Wybrany fragment ▸
▽
Sunday 22 January 2023

O relacjach i dwóch pokoleniach

Właściwie to się pomyliłam. Weekend zakończył się ciężką grypą Isy, a nie ostatnim odcinkiem serialu. Wróciła w południe, dygocząca położyła do łóżka i spała do 18, obudziła się w jeszcze gorszym stanie, no i wtedy to poszłam do apteki po cudowny środek na grypę, na receptę, tylko dzięki temu, że mam siostrę aptekarę.

W poniedziałek nie poszła do szkoły, we wtorek też nie, w  środę już była gotowa, ale jeszcze nie poszła.
△
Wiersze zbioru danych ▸
▽
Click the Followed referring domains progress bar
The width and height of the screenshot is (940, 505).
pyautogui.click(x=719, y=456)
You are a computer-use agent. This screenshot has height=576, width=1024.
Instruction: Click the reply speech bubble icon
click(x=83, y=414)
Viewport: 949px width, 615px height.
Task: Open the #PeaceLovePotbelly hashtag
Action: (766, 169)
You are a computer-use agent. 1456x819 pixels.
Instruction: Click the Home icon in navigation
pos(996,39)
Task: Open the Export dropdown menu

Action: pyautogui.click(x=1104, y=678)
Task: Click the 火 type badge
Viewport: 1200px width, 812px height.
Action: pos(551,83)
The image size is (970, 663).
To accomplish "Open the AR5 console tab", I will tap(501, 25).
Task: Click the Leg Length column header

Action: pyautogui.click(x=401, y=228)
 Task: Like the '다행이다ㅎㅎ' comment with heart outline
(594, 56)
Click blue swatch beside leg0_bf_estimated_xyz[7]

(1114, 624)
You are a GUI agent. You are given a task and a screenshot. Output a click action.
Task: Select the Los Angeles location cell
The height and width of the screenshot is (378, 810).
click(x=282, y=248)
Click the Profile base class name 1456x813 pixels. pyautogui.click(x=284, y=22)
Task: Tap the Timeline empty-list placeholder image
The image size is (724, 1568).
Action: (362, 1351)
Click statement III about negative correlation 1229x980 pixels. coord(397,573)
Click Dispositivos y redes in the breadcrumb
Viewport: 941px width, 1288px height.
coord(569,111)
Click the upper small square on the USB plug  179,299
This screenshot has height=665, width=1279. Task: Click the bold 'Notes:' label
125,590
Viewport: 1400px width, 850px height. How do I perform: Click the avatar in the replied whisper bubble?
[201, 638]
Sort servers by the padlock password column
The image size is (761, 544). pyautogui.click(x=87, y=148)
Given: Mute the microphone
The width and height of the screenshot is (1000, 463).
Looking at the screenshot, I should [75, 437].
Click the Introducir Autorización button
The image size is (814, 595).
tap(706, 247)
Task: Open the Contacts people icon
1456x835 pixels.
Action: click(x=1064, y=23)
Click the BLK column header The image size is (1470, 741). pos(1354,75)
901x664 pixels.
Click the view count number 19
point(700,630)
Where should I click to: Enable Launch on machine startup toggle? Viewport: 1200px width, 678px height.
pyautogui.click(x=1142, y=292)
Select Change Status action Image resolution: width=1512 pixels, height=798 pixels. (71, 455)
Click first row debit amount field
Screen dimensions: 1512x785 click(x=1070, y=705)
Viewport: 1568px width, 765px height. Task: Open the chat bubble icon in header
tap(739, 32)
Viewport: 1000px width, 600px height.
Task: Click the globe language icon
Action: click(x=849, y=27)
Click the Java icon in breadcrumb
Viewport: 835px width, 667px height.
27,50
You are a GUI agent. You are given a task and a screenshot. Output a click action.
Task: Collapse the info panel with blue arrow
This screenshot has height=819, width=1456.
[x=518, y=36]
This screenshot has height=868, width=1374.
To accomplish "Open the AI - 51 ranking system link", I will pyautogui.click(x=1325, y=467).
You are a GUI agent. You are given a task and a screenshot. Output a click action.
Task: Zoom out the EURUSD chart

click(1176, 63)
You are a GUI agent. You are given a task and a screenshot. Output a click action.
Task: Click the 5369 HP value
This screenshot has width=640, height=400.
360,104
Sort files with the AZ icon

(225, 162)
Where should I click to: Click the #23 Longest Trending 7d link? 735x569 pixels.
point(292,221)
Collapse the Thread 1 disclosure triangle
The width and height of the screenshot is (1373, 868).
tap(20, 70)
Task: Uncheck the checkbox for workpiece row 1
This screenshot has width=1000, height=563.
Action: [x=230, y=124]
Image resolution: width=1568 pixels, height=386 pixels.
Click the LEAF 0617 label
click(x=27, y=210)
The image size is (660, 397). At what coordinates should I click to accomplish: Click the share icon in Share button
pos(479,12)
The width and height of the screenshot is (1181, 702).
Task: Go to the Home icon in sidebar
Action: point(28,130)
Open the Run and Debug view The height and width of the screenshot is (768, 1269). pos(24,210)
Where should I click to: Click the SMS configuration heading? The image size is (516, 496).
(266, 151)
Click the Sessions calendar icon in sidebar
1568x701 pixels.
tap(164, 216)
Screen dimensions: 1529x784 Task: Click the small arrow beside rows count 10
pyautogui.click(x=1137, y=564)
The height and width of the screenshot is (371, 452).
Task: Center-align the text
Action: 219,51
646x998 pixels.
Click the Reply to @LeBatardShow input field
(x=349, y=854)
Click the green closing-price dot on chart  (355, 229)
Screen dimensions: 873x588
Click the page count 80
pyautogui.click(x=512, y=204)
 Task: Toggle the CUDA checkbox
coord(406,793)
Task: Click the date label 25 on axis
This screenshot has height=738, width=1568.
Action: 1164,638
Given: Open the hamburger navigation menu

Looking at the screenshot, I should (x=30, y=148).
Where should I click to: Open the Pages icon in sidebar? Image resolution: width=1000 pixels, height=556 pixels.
△
Zadania i ćwiczenia ▸
(1) Przepisz wiernie część fragmentu o grypie Isy. Zacznij od słów „Właściwie to się”, a skończ na słowach „mam siostrę aptekarę.”.
(2) Przepisz wiersze rekordów od tego, który zawiera „Click the BLK”, do tego, który zawiera „Screen dimensions: 1512x785”, włącznie z oboma, i podaj tylko je. Zamień w nich „debit amount” na „credit amount”, a resztę zostaw bez zmian.

Rozwiązania zadań ▸
(1)
Właściwie to się pomyliłam. Weekend zakończył się ciężką grypą Isy, a nie ostatnim odcinkiem serialu. Wróciła w południe, dygocząca położyła do łóżka i spała do 18, obudziła się w jeszcze gorszym stanie, no i wtedy to poszłam do apteki po cudowny środek na grypę, na receptę, tylko dzięki temu, że mam siostrę aptekarę.

(2)
Click the BLK column header The image size is (1470, 741). pos(1354,75)
901x664 pixels.
Click the view count number 19
point(700,630)
Where should I click to: Enable Launch on machine startup toggle? Viewport: 1200px width, 678px height.
pyautogui.click(x=1142, y=292)
Select Change Status action Image resolution: width=1512 pixels, height=798 pixels. (71, 455)
Click first row credit amount field
Screen dimensions: 1512x785 click(x=1070, y=705)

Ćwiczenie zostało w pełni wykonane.